The Samurai of Seville
by John Healey
Publisher: Arcade Publishing
Page Count: 256
Release Date: June 13, 2017
Format: EBook ARC
How got: ARC from NetGalley
First attention getter: the sheer idea!!
A sumptuous novel inspired by one of history’s most intriguing forgotten chapters—the arrival of Japanese Samurai on the shores of Europe.
In 1614, forty Samurai warriors and a group of tradesmen from Japan sailed to Spain, where they initiated one of the most intriguing cultural exchanges in history. They were received with pomp and circumstance, first by King Philip III and later by Pope Paul V. They were the first Japanese to visit Europe and they caused a sensation. They remained for two years and then most of the party returned to Japan; however, six of the Samurai stayed behind, settling in a small fishing village close to Sanlúcar de Barrameda, where their descendants live to this day.
Healey imbues this tale of the meeting of East and West with uncommon emotional and intellectual intensity and a rich sense of place.

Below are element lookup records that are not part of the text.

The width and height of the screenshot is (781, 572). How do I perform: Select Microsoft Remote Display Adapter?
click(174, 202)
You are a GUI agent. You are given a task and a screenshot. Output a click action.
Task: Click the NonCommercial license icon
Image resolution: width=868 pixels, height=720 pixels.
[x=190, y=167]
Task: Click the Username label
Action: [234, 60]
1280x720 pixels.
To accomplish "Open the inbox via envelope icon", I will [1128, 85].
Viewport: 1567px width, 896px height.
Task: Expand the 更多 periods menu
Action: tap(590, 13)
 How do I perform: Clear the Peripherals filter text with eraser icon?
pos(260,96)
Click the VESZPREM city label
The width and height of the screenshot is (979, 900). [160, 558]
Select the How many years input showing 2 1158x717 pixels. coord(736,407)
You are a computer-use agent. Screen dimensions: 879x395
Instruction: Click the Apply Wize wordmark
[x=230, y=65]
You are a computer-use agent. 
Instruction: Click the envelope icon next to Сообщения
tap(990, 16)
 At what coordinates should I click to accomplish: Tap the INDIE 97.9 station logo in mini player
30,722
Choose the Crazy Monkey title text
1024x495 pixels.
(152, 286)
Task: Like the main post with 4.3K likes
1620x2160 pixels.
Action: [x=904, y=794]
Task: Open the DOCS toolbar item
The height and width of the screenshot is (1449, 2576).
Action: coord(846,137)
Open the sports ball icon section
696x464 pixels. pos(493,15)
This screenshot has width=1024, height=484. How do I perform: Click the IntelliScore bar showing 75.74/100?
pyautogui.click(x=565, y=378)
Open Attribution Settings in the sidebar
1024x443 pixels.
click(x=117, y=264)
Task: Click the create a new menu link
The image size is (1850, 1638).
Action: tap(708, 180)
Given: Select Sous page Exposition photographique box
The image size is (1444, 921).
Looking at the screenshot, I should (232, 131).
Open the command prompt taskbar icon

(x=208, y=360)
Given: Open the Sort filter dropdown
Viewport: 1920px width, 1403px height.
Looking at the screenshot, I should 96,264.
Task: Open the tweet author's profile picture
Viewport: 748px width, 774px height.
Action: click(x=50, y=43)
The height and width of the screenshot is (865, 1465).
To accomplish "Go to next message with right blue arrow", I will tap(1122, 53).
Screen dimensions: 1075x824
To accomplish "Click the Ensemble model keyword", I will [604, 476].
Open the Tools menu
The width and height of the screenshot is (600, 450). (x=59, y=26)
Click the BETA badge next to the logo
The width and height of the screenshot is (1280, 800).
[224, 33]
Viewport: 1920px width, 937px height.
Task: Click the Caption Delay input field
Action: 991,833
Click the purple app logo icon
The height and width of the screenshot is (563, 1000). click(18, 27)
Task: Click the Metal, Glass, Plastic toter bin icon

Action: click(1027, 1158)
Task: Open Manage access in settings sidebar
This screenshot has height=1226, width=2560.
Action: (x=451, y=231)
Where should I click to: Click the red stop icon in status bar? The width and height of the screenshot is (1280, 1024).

He explores the dueling mentalities of two cultures through a singular romance; the sophisticated, restrained warrior culture of Japan and the baroque sensibilities of Renaissance Spain, dark and obsessed with ethnic cleansing. What one culture lives with absolute normality is experienced as exotic from the outsider’s eye. Everyone is seen as strange at first and then—with growing familiarity—is revealed as being more similar than originally perceived, but with the added value of enduring idiosyncrasies.
The story told in this novel is an essential and timeless one about the discoveries and conflicts that arise from the forging of relationships across borders, both geographical and cultural.
Star Rating - 3
The sheer idea behind this book is what drew me. I knew of diplomatic and trade missions from Europe to Japan, but Japan to Europe?? Nope. And to find out that these events truly happened, there really was a diplomatic mission from Japan that travel through New Spain in the New World to Spain proper and onto Rome to meet the Pope just blew my mind. It's little nuggets of obscure history like this that make me love the historical fiction genre so much.
For the most part, the author pulls things off well. He obviously knows his subject matter and locations well; the book shines in these areas. Yet, there are times where the author falls behind in his characters and book pacing.
I'm not sure if the author has physically been to the Iberian Peninsula, Japan, or Central America, but his writings surely read like he has. His depth of knowledge when it comes to cultures from those areas and physical landscapes defies expectations. He conveys these images in his readers’ heads in such a way that we experience the setting rather than just reading it. He has a gift for description and cultural understanding that stands out above your standard fictional writer.
The real meat of the story was examination of cultural interactions between two such a divergent societies, through the eyes of a Japanese samurai new to Spanish shores and various Spanish individuals. The author’s cultural knowledge, understanding, and respect come through excellently as he tells the story. As Shiro grows on his journey, the reader can't help but be drawn into his story, going from staunch samurai warrior who decried interaction with outsiders to a confidante of Spanish nobles and royalty and a prized member of that society.
Our main lead of Shrio is a great example of a vibrant, intriguing lead. Yet at times, there are too many characters being explored, some having no bearing on the story at all beyond being a famous name to throw in there for extra punch. This is especially evident in the beginning of the story where we have Cervantes introduced as a character for one scene in a bar just to give exposition; then we don't see him again until the very end where he dies. I mean, did we really need him to add anything to the story besides his name??
In the beginning, we also have way too many people introduced in a very short timeframe. I'd say for about the first three or four chapters, I was lost in a deluge of names and places. That's why I had such a hard time starting this work and getting into it. Thankfully, once things got flowing as the Japanese expedition had finally left their stores, I got into the flow enough to tell characters apart and could follow the action. Yet, even throughout the rest of the work, there would be times I’d lose track of people as the story progressed.
There were also some issues with the pacing of our story. Like I mentioned with the characters in the beginning, the novel starts with a bang and rush as we hit the ground running. Exploring the beginning of the Japanese delegation and Spanish shores readying to receive them, the reader is sucked into a maelstrom of movement and political maneuvering. Then we come to a slow section exploring either characters or just slow sequences, like sailing on the ship or exploring Spain. While having different paces in the story is a good thing, and in this particular one they were nicely done as well. It's the transitions from one pace to the other that jarred me, personally.
This work seems to be lesser-known given the small amount of reviews and comments I've noticed across the Internet. For all that, I felt it was an admirable attempt. The sheer idea is enough to give the author props. I enjoyed exploring this obscure corner of the historical record, through the eyes of a character that is both vibrant and well rounded. While there are hiccups along the way, this novel still comes over as enjoyable. Not the best out there, it certainly isn't the worst. I'd still recommend it, even if only for the extremely unique story it holds and how well the author handles the various cultures.
Note: Book received for free via NetGalley in exchange for an honest review.